Bundesliga-Abstiegskampf Thomas Berthold: "Der VfB muss in die Relegation"

Rekord-Rotsünder des FvB Stuttgart: Thomas Berthold. Foto: Bongarts/Getty Images

Stuttgart. Sieben Jahre lang, in exakt 191 Bundesligapartien, hielt er für den VfB die Knochen hin, vier Tore gelangen ihm dabei – Thomas Berthold hinterließ in Stuttgart Eindruck. Wegen seiner kompromisslosen Spielweise als Verteidiger, die ihn zum Stammspieler in der Nationalmannschaft und sogar zum Weltmeister 1990 machte; und auch wegen seiner Meinung, die er gelegentlich laut dachte und damit provozierte. Klare Worte findet Berthold auch nun wieder, in der größten VfB-Krise der letzten zehn Jahre. Ein Interview mit Einem, der die Zukunft seines früheren Vereins sehr kritisch sieht.

 

Herr Berthold, nach dem Abpfiff der Partie gegen Kaiserlautern (2:4) hingen die Schultern der VfB-Spieler schlaff herunter, die Blicke gingen ins Leere. Erschreckend, oder?

Ich muss gestehen, dass ich dieses Spiel mir noch gar nicht anschauen konnte. Trotzdem war ich vom Ergebnis geschockt. Und ich habe schon einiges zu diesem Auftritt gehört.

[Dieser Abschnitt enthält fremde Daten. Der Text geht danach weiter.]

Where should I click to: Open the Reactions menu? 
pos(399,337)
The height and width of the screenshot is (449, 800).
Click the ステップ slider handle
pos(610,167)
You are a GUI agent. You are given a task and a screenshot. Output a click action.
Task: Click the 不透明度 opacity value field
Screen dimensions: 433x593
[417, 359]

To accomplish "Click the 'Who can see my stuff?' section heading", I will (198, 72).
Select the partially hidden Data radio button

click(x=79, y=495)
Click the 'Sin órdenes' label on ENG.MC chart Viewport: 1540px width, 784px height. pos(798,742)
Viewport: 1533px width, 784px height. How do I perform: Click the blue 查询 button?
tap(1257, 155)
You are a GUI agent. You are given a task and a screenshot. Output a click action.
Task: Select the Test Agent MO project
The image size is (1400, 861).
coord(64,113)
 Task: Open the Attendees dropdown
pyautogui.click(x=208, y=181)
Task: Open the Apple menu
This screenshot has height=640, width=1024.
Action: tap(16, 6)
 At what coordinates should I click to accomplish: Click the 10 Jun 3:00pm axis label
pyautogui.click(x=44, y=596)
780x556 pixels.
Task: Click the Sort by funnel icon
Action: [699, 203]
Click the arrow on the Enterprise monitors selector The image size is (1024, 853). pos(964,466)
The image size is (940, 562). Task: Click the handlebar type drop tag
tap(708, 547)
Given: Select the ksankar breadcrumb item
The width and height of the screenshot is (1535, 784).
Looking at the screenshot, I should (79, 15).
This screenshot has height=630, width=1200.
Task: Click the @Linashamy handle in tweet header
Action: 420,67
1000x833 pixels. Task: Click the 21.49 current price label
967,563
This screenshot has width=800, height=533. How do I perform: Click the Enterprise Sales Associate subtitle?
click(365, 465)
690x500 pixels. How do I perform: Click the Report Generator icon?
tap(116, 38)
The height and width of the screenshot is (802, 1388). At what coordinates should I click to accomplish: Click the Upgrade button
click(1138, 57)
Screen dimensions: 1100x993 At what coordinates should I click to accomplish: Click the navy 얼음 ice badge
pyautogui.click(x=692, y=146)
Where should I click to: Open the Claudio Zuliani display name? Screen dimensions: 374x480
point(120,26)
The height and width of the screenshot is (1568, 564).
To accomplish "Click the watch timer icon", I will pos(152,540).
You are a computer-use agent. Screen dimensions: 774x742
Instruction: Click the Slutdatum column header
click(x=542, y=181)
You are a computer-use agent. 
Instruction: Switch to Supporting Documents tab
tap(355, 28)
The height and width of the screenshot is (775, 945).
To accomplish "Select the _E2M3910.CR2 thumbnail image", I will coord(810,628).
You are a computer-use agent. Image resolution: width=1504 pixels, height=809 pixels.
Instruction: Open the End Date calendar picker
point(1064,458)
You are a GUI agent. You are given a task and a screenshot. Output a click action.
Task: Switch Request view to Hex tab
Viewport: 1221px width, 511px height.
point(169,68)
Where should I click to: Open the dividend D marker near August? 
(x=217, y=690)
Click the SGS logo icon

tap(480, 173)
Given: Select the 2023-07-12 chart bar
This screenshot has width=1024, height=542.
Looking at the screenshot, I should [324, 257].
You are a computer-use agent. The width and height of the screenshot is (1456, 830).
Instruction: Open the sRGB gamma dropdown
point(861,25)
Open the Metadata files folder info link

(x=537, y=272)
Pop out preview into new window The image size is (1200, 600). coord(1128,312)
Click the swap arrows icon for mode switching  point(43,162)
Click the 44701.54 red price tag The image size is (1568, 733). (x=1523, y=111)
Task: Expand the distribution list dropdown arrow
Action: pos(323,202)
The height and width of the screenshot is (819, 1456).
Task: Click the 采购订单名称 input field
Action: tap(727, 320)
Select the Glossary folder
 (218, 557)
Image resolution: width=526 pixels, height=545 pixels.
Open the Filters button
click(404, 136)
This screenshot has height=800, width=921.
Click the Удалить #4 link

Warum haben Sie ausgerechnet diese wichtige Partie nicht verfolgen können?

Ich war am Samstag als Experte im Fernsehstudio von „Liga total!“. Als ich am frühen Abend in München ins Flugzeug eingestiegen bin, lag der VfB Stuttgart mit 2:1 vorne. Als ich in Frankfurt gelandet bin, stand es 2:4.

Und Ihre Erklärung?

Der Kopf spielt sowieso eine große Rolle in diesem Sport – aber nun, in diesem engen Abstiegskampf, eine noch größere. Trainer Bruno Labbadia muss auf die Akteure zurückgreifen, auf die er sich verlassen kann, die mit dem Druck klarkommen.

Da es mit Niedermeier zuletzt klappte, war Delpierre gegen Lautern draußen. Auch der angeschlagene Cacau stand nicht in der ersten Elf – meinen Sie diese Beiden?

Ach, ganz im Ernst: Ich weiß gar nicht, wer im Moment beim VfB das Ruder rum reißen könnte. Auch Christian Träsch, lange ja eine Konstante, agierte zuletzt fahriger. Grundsätzlich fehlen die Führungsspieler, das sehe ich aber in der ganzen Bundesliga.

Trotzdem lag das Labbadia-Team fast 70 Minuten lang gegen den FCK vorne.

Klar, das ist wirklich extrem bitter. Zuhause gegen einen Mitkonkurrenten ein Sechs-Punkte-Spiel noch aus der Hand zu geben, ist enttäuschend und schwach. Und dann gewinnt Gladbach auch noch einen Tag später gegen Köln.

Geben Sie dem Tabellenletzten noch eine Chance auf den Klassenerhalt?

Nein, eigentlich nicht. Ich habe in den vergangenen Wochen immer gesagt, dass Borussia Mönchengladbach und St. Pauli absteigen und dabei bleibe ich auch. Gladbach hat zwar gut aufgeholt, aber trotzdem erst 26 Punkte. Es sind nur noch fünf Partien und selbst wenn Gladbach drei gewinnen würde, hätten sie 35 Punkte. Das reicht nicht.